If nothing happens in life or in a scene than no one cares, including (most importantly) yourself. Be a part of life and allow it to change you. Every character you meet has the potential to change you. Allow that to happen and you will be better for it.
5. Play the game and have fun.
Shakespeare wrote that life is a stage and we are all actors in it. I would go even further and say that life is a long-form improv play. I hate those “present is a gift” and “play is a play” type of overly sweet platitudes but here we (unintentionally) are. Life is not a mere open scene but rather a succession of them. Remember that life is a game and you don’t always know the rules. So play the cards your are dealt regardless whether you like them. Sooner or later you will get something you can use. There’s a guy in Brazil who spent the last 45 years in bed after contracting polio as a child. He is also an animator who is in the process of creating an animated show based on the book written by his polio-stricken friend who has been in the same hospital with him for all these years. Your experiences are your own and only you can figure out how to make each and every one of them count for something.

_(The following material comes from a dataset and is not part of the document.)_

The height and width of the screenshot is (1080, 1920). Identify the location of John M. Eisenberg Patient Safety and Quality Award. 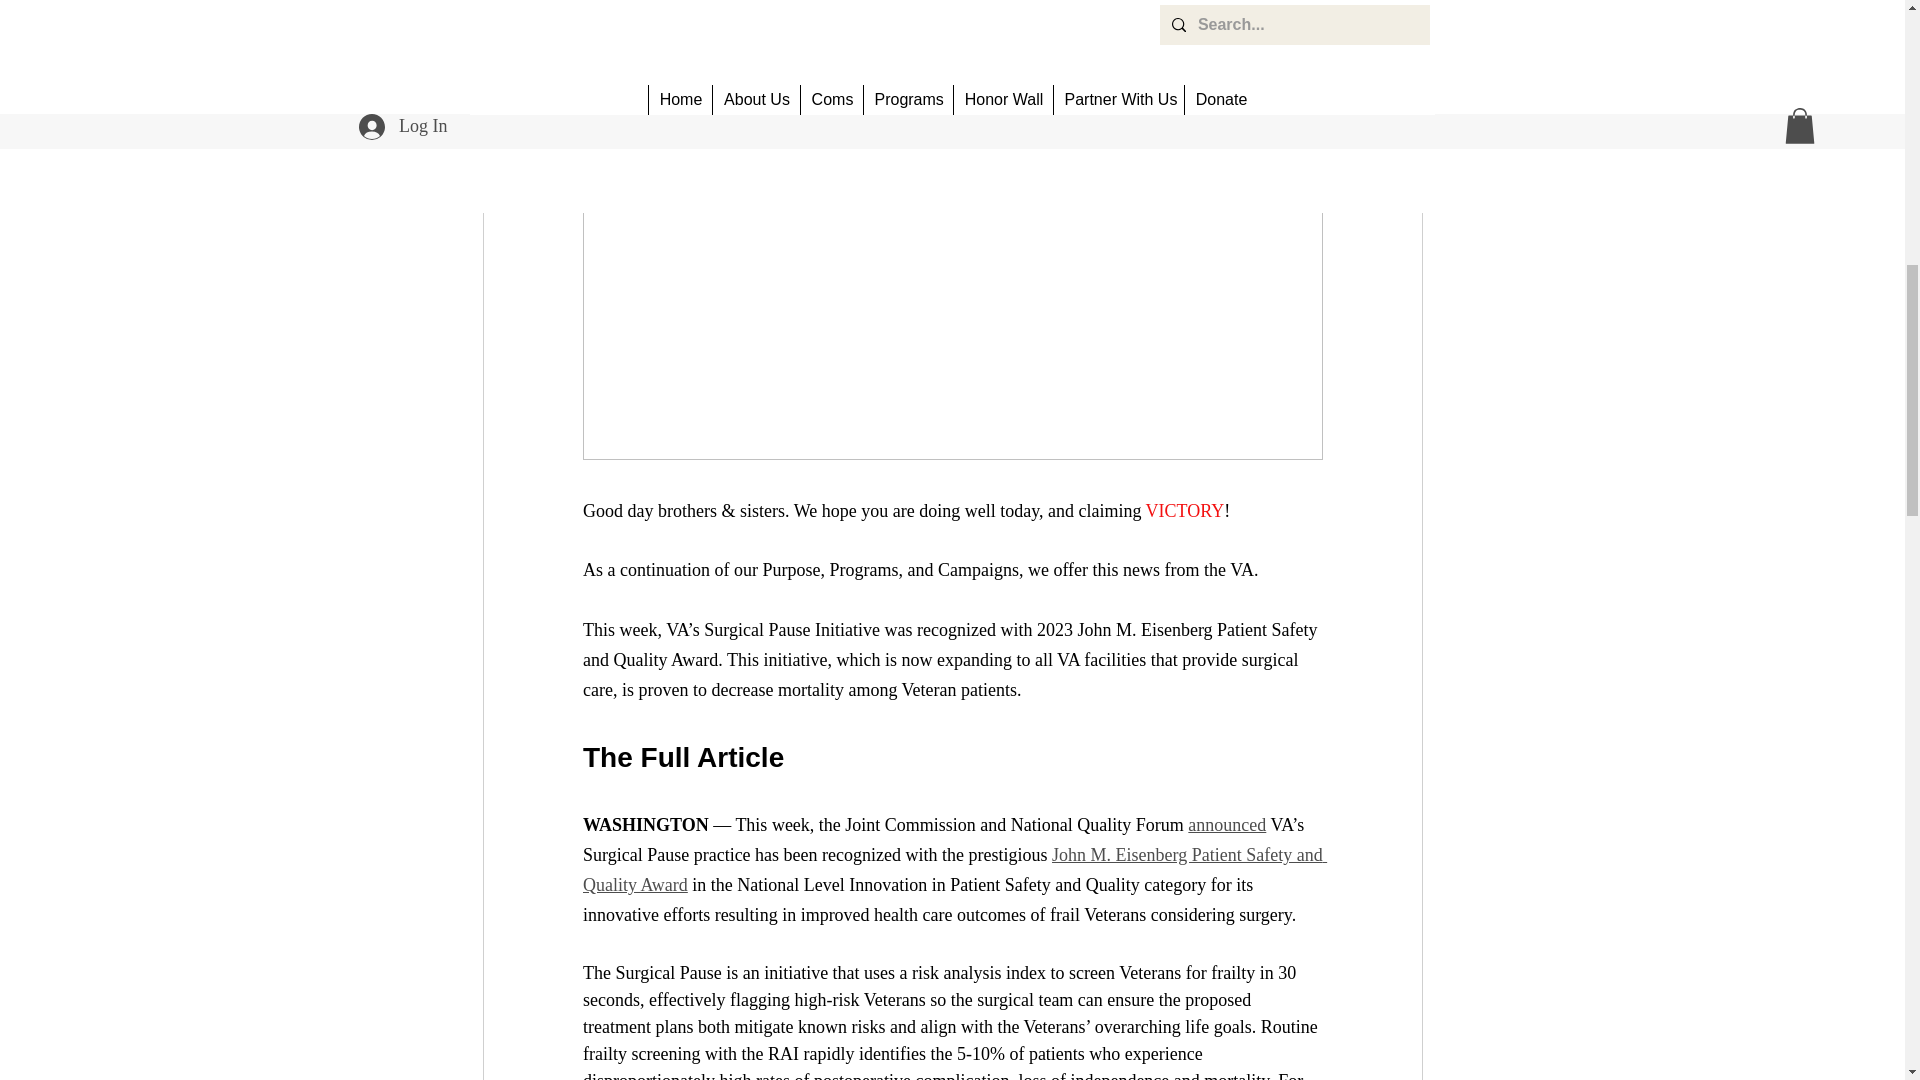
(954, 870).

There are many formats in improv and they are all good and their choice depends on preferences of players. It is up to you to choose he one that enriches your life the most and even change from one to another. You can live your life as a montage of scenes related to each other, or make it a long-form narrative, or a Harold. The choice of how you live your life is yours. Just remember to have fun because if people see you have fun they will stay with you. Even when the scene or a period in your life is so full of drama and sorrow, as long as you go through it with poise and purpose knowing that this is but a moment and you treat it with no less importance at the fun part, then audiences and people around you will stay and be a part of your unique experience.
So these are some basic things about life and improv. I hope that they will help you the same as they are helping me. It’s important though to not get stuck on them and look beyond them. If you decide to take improv classes in the hopes of improv-ing you life then do so but remember to live your life and pay attention to it and not using the fun of improv to let yourself ignore that which is most important: your own real life. For life may be a stage, but stage is not a substitute for life.